Against this the sweetness sends a clear liqueur-like signal. I felt reminded of the discontinued Lui by Rochas of which we do not have a proper substitute.
Quite soon the attractive head note gives way to floral and creamy hints. Also, a certain soapiness crops up – this is what I connect to the barbershop style mentioned before.
Already during the heart notes the oriental base becomes noticeable. This is built around the tonka bean and not an innovation by far. We are presented a well-known accord whith an earthy and woody impression that I like to compare with the scent of wet sand.
Considering the development one has to make concessions. Although the longevity is quite decent, the oriental base is reached too quickly. A little trick may help: the attractive head notes persist much longer if you spray Tasmeem on clothes. In doing so, the delicious herbal liqueur goes a long way!
For the followers of the oriental direction in perfumery and especially the “sand accord”, Tasmeem is a good choice as an everyday perfume. The quality should excel most of what is available among the orientals up to 50 €. But does is always have to be cheap? Perfume is luxury, shouldn't we rather exclude it from the general need to save money?

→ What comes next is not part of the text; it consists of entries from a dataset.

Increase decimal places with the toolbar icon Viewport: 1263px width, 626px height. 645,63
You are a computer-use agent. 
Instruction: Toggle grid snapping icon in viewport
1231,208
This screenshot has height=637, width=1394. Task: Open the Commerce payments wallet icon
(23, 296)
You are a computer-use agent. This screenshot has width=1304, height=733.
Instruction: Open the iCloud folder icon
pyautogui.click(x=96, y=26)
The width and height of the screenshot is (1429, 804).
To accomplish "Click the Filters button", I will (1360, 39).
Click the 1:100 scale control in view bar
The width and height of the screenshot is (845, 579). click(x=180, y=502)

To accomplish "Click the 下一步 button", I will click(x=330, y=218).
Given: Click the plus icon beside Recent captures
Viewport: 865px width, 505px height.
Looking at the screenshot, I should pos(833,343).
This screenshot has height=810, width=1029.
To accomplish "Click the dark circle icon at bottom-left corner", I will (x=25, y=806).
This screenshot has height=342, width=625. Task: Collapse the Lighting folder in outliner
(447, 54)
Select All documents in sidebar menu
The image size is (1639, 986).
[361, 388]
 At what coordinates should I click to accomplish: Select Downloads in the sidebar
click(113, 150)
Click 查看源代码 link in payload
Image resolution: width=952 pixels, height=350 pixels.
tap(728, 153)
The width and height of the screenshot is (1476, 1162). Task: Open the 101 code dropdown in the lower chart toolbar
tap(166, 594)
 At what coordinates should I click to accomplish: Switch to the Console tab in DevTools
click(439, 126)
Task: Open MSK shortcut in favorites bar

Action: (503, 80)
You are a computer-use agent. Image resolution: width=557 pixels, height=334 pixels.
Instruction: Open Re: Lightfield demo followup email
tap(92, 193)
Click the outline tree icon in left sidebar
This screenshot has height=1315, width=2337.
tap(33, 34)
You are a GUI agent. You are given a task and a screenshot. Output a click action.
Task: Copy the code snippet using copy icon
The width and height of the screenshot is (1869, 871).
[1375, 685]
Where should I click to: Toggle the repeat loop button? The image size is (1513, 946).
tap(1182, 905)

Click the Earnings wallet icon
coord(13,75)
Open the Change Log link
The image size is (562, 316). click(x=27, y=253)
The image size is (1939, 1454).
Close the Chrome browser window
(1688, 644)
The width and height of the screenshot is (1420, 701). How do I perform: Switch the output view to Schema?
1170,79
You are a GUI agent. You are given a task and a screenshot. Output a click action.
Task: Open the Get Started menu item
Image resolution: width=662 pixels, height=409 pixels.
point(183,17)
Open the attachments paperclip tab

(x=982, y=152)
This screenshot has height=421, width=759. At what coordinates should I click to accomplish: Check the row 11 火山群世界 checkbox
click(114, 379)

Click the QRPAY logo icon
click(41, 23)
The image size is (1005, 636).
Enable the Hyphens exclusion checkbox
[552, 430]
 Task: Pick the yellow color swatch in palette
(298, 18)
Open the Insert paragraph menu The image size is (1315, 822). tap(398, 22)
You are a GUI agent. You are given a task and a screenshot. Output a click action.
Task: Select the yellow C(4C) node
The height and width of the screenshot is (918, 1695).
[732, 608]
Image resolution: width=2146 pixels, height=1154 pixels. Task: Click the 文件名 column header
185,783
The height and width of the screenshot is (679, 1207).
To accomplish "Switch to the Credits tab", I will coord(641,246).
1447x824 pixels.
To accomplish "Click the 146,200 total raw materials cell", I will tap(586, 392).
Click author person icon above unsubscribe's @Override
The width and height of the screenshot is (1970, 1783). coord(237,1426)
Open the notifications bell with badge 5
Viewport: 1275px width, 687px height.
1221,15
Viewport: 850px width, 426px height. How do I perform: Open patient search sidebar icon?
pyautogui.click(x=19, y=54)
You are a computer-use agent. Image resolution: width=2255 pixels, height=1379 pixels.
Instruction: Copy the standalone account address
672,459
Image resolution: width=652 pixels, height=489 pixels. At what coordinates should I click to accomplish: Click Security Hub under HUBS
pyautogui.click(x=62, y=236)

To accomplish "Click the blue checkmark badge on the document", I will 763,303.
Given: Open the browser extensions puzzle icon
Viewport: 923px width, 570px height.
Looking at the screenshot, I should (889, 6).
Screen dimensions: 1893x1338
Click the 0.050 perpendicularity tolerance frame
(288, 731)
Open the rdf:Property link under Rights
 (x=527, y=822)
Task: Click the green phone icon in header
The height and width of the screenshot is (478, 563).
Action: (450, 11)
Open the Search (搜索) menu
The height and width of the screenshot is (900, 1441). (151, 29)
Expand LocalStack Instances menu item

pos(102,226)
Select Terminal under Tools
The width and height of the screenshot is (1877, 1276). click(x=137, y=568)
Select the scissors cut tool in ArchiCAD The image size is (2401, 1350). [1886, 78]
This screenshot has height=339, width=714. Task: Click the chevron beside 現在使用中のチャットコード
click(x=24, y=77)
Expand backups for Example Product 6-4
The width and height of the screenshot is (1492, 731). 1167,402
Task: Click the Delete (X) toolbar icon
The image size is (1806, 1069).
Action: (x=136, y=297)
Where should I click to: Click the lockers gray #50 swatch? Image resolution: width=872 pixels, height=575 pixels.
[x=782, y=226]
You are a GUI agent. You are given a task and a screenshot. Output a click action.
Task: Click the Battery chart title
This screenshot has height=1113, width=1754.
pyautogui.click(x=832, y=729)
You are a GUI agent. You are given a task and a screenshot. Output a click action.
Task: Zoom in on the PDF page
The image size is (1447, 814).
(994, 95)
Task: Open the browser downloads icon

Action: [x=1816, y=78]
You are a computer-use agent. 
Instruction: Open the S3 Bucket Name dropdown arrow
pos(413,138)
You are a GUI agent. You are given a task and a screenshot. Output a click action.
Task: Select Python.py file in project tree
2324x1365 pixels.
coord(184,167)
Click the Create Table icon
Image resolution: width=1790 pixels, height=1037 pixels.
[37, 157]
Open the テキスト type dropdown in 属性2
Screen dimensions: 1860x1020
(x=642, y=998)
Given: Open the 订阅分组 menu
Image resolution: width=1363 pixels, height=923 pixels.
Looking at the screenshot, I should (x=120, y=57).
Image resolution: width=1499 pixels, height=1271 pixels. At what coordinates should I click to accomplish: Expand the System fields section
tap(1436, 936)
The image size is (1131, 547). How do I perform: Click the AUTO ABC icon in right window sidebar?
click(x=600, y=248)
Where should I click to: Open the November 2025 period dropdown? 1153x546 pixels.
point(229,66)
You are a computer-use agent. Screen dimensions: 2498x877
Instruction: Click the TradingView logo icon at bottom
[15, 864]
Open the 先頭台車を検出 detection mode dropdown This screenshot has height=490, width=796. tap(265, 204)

Looking at the so interesting Arab brands, I sadly miss offers in the upper price section of the mass market, and in the lower section of niche perfumery. I admit they would need decent distribution – because nobody would blind-buy the more expensive perfumes. But with Tasmeem and other fragrances of that kind I'd like to pose the question: If the Arabs can do this for 20 €, what would they be able to provide for 100 €? Hopefully, we should see some activity in the future.